Ostatnio gdy była właśnie plusowa temperatura (+5 na zewnątrz), autko po 20 minutach jazdy włączało wentylator. Po godzinie postoju ruszam, jadę kilka minut znów wentylator, tak jakby na dworze było conajmniej +30. Dojeżdżam do świateł. Stoje 5 minut - a temperatura na wskaźniku powoli zaczyna się podnosić na max. Wyłączam silnik - 5 minut stygnie - i już dalej jest OK. Kolejny dzień - temperatura na zewnątrz w granicach zera.
Wentylator się nie załącza, znów na światłach zimno, a jak dodam mu obrotów zaczyna się robić ciepło a nawet bardzo.
Ostatnie dni - temperatura na zewnątrz w granicach 1,5-3 stopni na plusie.

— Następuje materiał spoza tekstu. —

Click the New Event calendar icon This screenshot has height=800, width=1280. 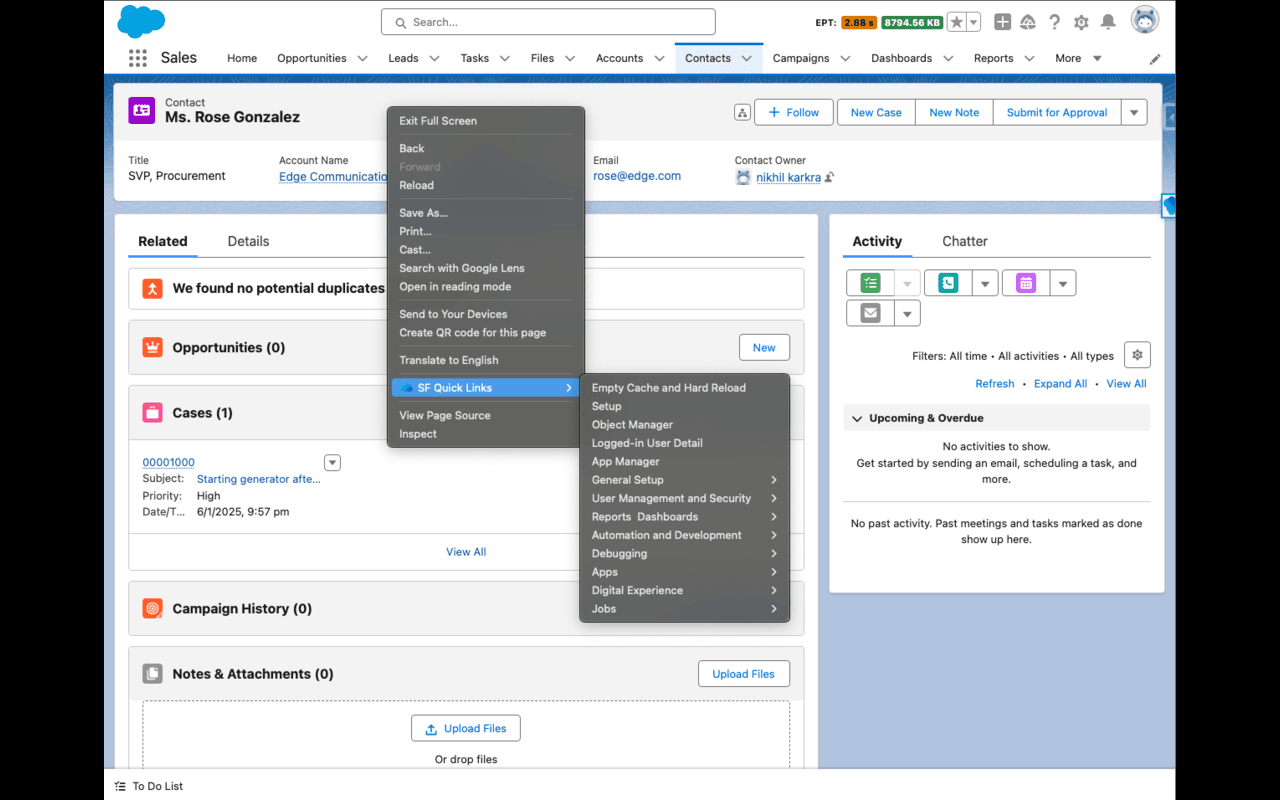click(1026, 284)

Nawiew włączony na ciepło, "2gi" stopień. po 10 minutach w samochodzie jadącym na 2tys obrotów, ciepło jak w solarium, ale na światłach robi się znów chłodniej.
Miesiąc temu, wymieniałem płyn chłodniczy - odpowietrzałem układ. Teraz gdy patrzę na zbiornik wyrównawczy, świeci pustką. Odkręciłem korek, dolałem płynu, wciągnął go ładnie, dolałem znów na max, aż sie wylewa - znów wciągnęło, ale - do zbiorniczka wyrównawczego nic nie poleciało... Już sam nie wiem co jest.
Wycieków pod samochodem nie widzę - skłaniam się ku wymianie termostatu.
Czy ktoś spośród tu obecnych miał taki problem? I niech poradzi jak on go rozwiązał?
[edit] = jeśli założymy, że to np. termostat, to gdzie można go kupić, i czy "zwykły" mechanik poradzi sobie z jego wymianą? Czy taka wymiana jest skomplikowana?
W samochodach Renault (Laguna I) termostat jest tak zabudowany, że dostanie się do niego wiąże się z wybebeszeniem "połowy" silnika

I całym dniem pracy... Jak jest z MINI?